David Goodwin, who joined Heller in 1986 and helped found and later chair two practices, and Lawrence Hobel, who joined in 1989, both begin work at Covington's San Francisco office today. They join office managing partner Donald Brown, the only other local partner in the Washington, D.C.-based firm's insurance recovery group, which now includes 27 partners nationwide.
In about 30 years, Covington has recovered $10 billion for its insurance policyholder clients, according to its Web site. Heller, which has 23 partners in its practice without Goodwin and Hobel, has recovered $5 billion in just the last five years, according to its site.
"Covington has an outstanding coverage practice," said David Steuber, the Los Angeles-based co-chairman of Howrey's insurance recovery practice.
"There are a limited number of firms that do what we do in terms of representing policyholders, so it will certainly strengthen Covington's practice," said Steuber, who has known Brown and Goodwin for 30 and 20 years, respectively.
As for Heller, Steuber added, "that's a tough loss for them."
A longtime Heller leader spoke well of the departing partners but played down the loss to the firm. "While we're sorry to see them go, our coverage practice remains quite strong both here in California and throughout the country," said Barry Levin, a former chairman of Heller, the firm's litigation department and the firm's insurance recovery practice.
Goodwin said one reason he was attracted to Covington was the firm's strong East Coast presence. "For what I do for a living ... [Covington's] always had the best practice in the country," he said. "At the same time, it's a chance to build up a really first-rate practice [here]."
Goodwin was the founder of Heller's appeals and strategy group and a co-founder of the insurance recovery group. He served one three-year term as co-chairman of each. He said he plans to continue to work with all his clients, which include BP, Health Net, Hewlett-Packard Co. and Pacific Gas & Electric Co.
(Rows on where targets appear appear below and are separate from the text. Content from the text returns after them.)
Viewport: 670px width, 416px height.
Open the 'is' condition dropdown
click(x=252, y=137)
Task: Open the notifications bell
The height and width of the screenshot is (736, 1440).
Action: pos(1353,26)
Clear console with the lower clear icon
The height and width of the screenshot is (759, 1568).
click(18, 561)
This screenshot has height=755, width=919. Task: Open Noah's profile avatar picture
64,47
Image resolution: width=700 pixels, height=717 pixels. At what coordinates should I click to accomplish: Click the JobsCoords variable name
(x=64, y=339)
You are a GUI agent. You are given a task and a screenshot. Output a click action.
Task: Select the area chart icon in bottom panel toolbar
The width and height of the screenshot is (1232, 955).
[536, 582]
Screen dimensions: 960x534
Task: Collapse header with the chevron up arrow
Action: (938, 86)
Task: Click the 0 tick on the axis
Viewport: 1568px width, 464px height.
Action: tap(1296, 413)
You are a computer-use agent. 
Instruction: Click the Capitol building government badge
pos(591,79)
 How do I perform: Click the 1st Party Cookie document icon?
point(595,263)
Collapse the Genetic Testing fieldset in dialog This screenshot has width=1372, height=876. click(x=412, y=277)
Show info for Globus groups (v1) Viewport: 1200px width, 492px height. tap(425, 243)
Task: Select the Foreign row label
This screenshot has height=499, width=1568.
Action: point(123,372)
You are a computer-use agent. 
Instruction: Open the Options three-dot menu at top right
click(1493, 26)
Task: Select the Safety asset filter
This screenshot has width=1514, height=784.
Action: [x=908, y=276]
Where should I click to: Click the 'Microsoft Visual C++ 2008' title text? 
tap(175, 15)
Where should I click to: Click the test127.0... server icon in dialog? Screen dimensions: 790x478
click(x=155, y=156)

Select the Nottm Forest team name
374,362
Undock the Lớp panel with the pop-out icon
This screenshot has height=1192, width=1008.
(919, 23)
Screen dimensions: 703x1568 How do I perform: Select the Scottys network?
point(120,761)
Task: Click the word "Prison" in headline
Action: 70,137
Brown, their new colleague at Covington, said he and Goodwin both count Wells Fargo as a client as well.
Hobel said he also expects to bring clients with him and both said they will continue to work as co-counsel with teams at Heller for some clients, which, Goodwin said, includes BP and Health Net.
Hobel said he was glad both to be making the move and to have a longtime colleague making it with him.
"I've known David since 1980, so having an opportunity to not only move to Covington but for David to move as well, makes it an even more exciting opportunity for me," he said. "I think it will be a very energizing experience."
Heller and Covington, along with Morgan, Lewis & Bockius, have the nation's highest-ranked policyholder practices, according to Chambers & Partners. Brown, listed as California's "star performer," and Goodwin are among the top 12 policyholder practitioners in the country, while Hobel is ranked in the top 30.
The insurance policyholders practice, which is among Heller's core practices, is an uncommon one among big firms -- most firms with insurance practices represent insurance companies. As such, industry watchers say the practice will likely be a key consideration in any merger considerations.
Most recently, the firm, which has lost about 35 partners in the last year, has been rumored to be in talks with Baker & McKenzie. A firm spokesman denied that the firm was considering such a merger late last week, but would not rule out that the firms were discussing such a merger. Before that, the firm was rumored to be in talks with Winston & Strawn, but the buzz around that has since subsided.
Covington is ranked 61 on the 2007 Am Law 100 rankings. Heller is ranked 56. Covington's $880,000 revenue per lawyer and $1.2 million profits per partner edge Heller out by $75,000 and $170,000, respectively.
Covington has offices in Brussels, London, New York, San Francisco and Washington, D.C. Including Goodwin and Hobel, there are now 38 lawyers, including 12 partners, in the firm's San Francisco office.